TO-DO LIST:
1) In the post on SQL join performance, what usually happens when you join on an expression?
2) Copy word for word the stretch of the post on SQL join performance from "Joins are not" through "LIKE 'BTG -%' )".
3) Extend the post on SQL join performance from the point where it stops.

DOCUMENT TEXT:
+++
TL; DR: The answer by Caius Jard is correct - you can join on anything, as long as it evaluates to true or false (ignoring unknown).
Unfortunately, the way you join between two tables can have drastically different performance depending on your methodology. If you join on an expression, you will usually get very poor performance. Using computed columns, materializing the intermediate result in a table, or splitting up your join conditions can all help with poor performance.
Joins are not the only place where expressions can ding you; grouping, aggregates, filters, or anything that relies on a good cardinality estimate will suffer when expressions are involved.
When I compare two methods of joining (they are functionally equivalent despite the new magic column; more on that later)
SELECT *
FROM #Build AppBuild
LEFT OUTER JOIN #Job Job
ON ( AppBuild.Name = Job.DATA_PROJECT_NAME
AND Job.DATA_PROJECT_NAME NOT LIKE 'BTG -%' )
+++
DATASET EXTRACT:
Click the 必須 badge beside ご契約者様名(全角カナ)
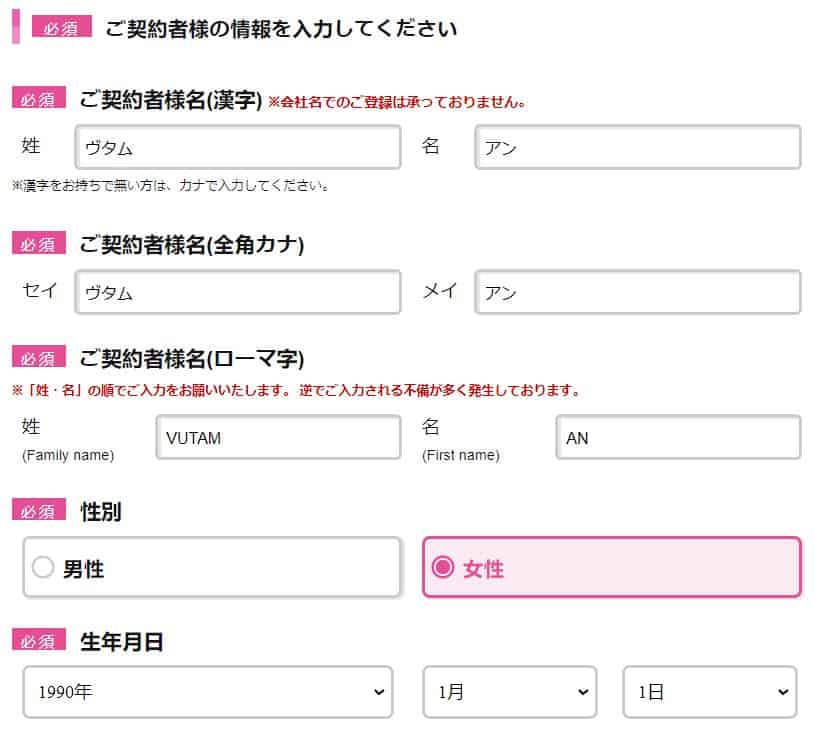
+++
ANSWERS TO THE PROBLEMS:
1) You will usually get very poor performance.

2)
Joins are not the only place where expressions can ding you; grouping, aggregates, filters, or anything that relies on a good cardinality estimate will suffer when expressions are involved.
When I compare two methods of joining (they are functionally equivalent despite the new magic column; more on that later)
SELECT *
FROM #Build AppBuild
LEFT OUTER JOIN #Job Job
ON ( AppBuild.Name = Job.DATA_PROJECT_NAME
AND Job.DATA_PROJECT_NAME NOT LIKE 'BTG -%' )

3)
OR ( Job.DATA_PROJECT_NAME LIKE 'BTG -%'
AND Job.JOB_DESCRIPTION = AppBuild.Name );
SELECT *
FROM #Build AppBuild
LEFT OUTER JOIN #Job Job
ON AppBuild.Name = Job.JoinOnMe;
The resulting query plans have huge differences:

You'll notice that the estimated cost of the first join is much higher - but that doesn't even tell the whole story. If I actually run these two queries with ~6M rows in each table, I end up with the second one finishing in ~7 seconds, and the first one being nowhere near done after 2 minutes. This is because the join predicate was pushed down onto the #Job
table's table scan:

SQL Server has no idea what percentage of records will have a DATA_PROJECT_NAME (NOT) LIKE 'BTG -%'
, so it picks an estimate of 1 row. This then leads it to pick a nested loop join, and a sort, and a spool, all of which really end up making things perform quite poorly for us when we get far more than 1 row out of that table scan.
The fix? Computed columns. I created my tables like so:
CREATE TABLE #Build
(
Name varchar(50) COLLATE DATABASE_DEFAULT NOT NULL
);
CREATE TABLE #Job
(
JOB_DESCRIPTION varchar(50) COLLATE DATABASE_DEFAULT NOT NULL,
DATA_PROJECT_NAME varchar(50) COLLATE DATABASE_DEFAULT NOT NULL,
JoinOnMe AS CASE WHEN DATA_PROJECT_NAME LIKE N'BTG -%' THEN DATA_PROJECT_NAME
ELSE JOB_DESCRIPTION END
);
It turns out that SQL Server will maintain statistics on JoinOnMe
, even though there is an expression inside of it and this value has not been materialized anywhere. If you wanted to, you could even index the computed column.
Because we have statistics on JoinOnMe
, a join on it will give a good cardinality estimate (when I tested it was exactly correct), and thus a good plan.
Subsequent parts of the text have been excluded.